── TASK INPUT

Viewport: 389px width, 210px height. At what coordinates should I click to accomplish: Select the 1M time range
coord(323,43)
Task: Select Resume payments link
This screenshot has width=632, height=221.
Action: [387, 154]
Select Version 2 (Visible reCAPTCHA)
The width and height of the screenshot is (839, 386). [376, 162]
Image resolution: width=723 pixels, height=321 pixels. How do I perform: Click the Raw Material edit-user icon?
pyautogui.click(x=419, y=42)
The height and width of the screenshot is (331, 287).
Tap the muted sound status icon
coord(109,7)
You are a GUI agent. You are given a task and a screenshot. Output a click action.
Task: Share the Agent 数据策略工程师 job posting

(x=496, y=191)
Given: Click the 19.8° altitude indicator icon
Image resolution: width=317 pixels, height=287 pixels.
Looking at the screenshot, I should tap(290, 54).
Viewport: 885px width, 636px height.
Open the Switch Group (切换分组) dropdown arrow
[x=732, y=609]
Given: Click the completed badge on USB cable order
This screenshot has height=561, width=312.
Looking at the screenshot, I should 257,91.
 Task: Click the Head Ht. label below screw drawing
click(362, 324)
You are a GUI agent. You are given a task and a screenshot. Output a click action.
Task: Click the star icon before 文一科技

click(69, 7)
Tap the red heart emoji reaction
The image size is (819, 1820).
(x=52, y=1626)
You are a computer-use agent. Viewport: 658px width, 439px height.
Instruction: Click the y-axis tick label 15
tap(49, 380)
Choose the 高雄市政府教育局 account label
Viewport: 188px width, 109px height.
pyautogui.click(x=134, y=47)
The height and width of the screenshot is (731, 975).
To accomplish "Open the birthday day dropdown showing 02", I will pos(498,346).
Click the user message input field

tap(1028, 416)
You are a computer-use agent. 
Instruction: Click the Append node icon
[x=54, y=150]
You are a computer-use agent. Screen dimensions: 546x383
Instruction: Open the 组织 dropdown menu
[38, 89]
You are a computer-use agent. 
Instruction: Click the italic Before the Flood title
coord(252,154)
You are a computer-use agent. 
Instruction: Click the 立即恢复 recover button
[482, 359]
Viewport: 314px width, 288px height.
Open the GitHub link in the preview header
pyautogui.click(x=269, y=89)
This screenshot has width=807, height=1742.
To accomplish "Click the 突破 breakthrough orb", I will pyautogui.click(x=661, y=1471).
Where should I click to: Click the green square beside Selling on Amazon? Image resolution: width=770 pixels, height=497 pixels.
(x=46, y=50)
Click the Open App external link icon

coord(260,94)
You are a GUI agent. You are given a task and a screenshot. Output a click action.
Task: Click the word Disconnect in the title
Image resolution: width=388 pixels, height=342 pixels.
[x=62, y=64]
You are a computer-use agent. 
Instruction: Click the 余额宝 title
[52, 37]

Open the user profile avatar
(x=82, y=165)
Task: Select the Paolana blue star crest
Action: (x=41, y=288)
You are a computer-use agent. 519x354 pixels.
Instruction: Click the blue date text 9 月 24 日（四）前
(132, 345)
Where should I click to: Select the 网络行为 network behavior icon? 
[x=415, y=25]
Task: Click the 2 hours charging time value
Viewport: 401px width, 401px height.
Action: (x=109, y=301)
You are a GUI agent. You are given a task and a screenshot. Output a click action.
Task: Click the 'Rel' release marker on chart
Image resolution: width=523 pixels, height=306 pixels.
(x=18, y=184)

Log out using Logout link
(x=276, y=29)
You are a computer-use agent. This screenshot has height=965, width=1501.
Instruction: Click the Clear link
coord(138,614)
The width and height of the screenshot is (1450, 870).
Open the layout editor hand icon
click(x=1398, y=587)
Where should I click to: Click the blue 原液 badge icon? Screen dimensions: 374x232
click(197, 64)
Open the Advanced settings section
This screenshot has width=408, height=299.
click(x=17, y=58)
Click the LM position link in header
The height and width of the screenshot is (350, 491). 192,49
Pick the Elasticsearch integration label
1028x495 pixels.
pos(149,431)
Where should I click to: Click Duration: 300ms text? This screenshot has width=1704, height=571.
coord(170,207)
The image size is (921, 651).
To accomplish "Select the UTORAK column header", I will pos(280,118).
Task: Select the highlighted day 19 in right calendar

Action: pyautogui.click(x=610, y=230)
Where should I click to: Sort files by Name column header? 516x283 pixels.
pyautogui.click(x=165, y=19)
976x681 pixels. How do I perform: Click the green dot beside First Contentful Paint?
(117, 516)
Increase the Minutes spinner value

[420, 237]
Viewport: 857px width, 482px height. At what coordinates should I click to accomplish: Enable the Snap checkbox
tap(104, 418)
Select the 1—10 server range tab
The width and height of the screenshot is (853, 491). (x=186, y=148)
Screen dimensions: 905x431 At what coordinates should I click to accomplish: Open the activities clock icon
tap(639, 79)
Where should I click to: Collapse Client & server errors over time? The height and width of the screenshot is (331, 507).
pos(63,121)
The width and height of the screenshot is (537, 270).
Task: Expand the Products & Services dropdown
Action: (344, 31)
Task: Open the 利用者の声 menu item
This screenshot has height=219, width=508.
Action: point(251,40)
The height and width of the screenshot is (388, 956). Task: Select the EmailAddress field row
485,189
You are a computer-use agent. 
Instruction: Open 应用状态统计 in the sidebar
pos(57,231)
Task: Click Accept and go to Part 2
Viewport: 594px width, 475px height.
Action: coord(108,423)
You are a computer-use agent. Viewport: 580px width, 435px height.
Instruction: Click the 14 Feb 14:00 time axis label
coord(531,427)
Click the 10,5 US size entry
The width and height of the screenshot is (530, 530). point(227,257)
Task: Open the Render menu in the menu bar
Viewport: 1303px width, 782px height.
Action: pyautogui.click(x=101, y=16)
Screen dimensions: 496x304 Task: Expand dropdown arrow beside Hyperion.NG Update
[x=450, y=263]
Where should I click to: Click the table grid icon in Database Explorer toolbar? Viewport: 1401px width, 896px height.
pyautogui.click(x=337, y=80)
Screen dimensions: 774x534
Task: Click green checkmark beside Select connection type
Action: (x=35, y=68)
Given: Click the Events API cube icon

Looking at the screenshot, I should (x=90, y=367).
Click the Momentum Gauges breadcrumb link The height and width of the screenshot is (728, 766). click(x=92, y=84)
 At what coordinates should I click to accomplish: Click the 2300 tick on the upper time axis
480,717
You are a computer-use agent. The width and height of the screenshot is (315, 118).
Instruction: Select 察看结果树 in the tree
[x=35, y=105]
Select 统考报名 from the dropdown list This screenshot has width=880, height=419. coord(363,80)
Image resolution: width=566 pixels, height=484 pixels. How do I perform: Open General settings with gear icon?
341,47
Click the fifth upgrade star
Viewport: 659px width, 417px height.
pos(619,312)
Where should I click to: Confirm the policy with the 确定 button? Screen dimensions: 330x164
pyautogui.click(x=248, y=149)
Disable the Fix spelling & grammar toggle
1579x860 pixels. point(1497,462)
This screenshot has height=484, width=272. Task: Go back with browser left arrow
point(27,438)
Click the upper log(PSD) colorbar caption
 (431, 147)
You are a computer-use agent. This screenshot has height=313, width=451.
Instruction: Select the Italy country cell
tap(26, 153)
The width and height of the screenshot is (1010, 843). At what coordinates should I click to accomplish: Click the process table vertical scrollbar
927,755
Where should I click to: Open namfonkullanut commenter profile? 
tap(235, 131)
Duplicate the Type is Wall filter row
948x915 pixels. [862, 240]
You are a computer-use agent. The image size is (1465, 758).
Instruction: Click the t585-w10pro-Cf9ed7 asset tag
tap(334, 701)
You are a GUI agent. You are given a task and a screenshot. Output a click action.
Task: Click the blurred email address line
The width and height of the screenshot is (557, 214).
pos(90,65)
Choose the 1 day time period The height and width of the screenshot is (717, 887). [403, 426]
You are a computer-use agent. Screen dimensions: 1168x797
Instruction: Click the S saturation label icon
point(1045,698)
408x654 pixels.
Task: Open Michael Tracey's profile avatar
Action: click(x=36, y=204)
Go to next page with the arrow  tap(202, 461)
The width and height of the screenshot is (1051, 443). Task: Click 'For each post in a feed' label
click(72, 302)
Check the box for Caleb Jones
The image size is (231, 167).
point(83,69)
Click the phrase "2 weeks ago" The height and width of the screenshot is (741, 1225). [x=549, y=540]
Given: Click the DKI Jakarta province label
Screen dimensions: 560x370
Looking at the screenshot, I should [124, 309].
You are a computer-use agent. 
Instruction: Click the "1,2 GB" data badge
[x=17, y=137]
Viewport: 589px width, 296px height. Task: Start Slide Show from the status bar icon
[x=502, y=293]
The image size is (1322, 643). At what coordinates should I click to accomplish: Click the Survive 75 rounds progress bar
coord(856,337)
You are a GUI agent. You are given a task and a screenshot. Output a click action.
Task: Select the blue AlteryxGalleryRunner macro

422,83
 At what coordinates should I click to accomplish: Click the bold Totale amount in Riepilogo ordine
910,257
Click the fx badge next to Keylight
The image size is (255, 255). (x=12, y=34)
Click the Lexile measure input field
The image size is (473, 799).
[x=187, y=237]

────

» **WHAT YOU SHOULD DO**: Beginning at the line that holds "The image size is (1322, 643).", reproduce each line of the records above down to and including the last one.

» **FINISHED EXERCISE**:
The image size is (1322, 643). At what coordinates should I click to accomplish: Click the Survive 75 rounds progress bar
coord(856,337)
You are a GUI agent. You are given a task and a screenshot. Output a click action.
Task: Select the blue AlteryxGalleryRunner macro

422,83
 At what coordinates should I click to accomplish: Click the bold Totale amount in Riepilogo ordine
910,257
Click the fx badge next to Keylight
The image size is (255, 255). (x=12, y=34)
Click the Lexile measure input field
The image size is (473, 799).
[x=187, y=237]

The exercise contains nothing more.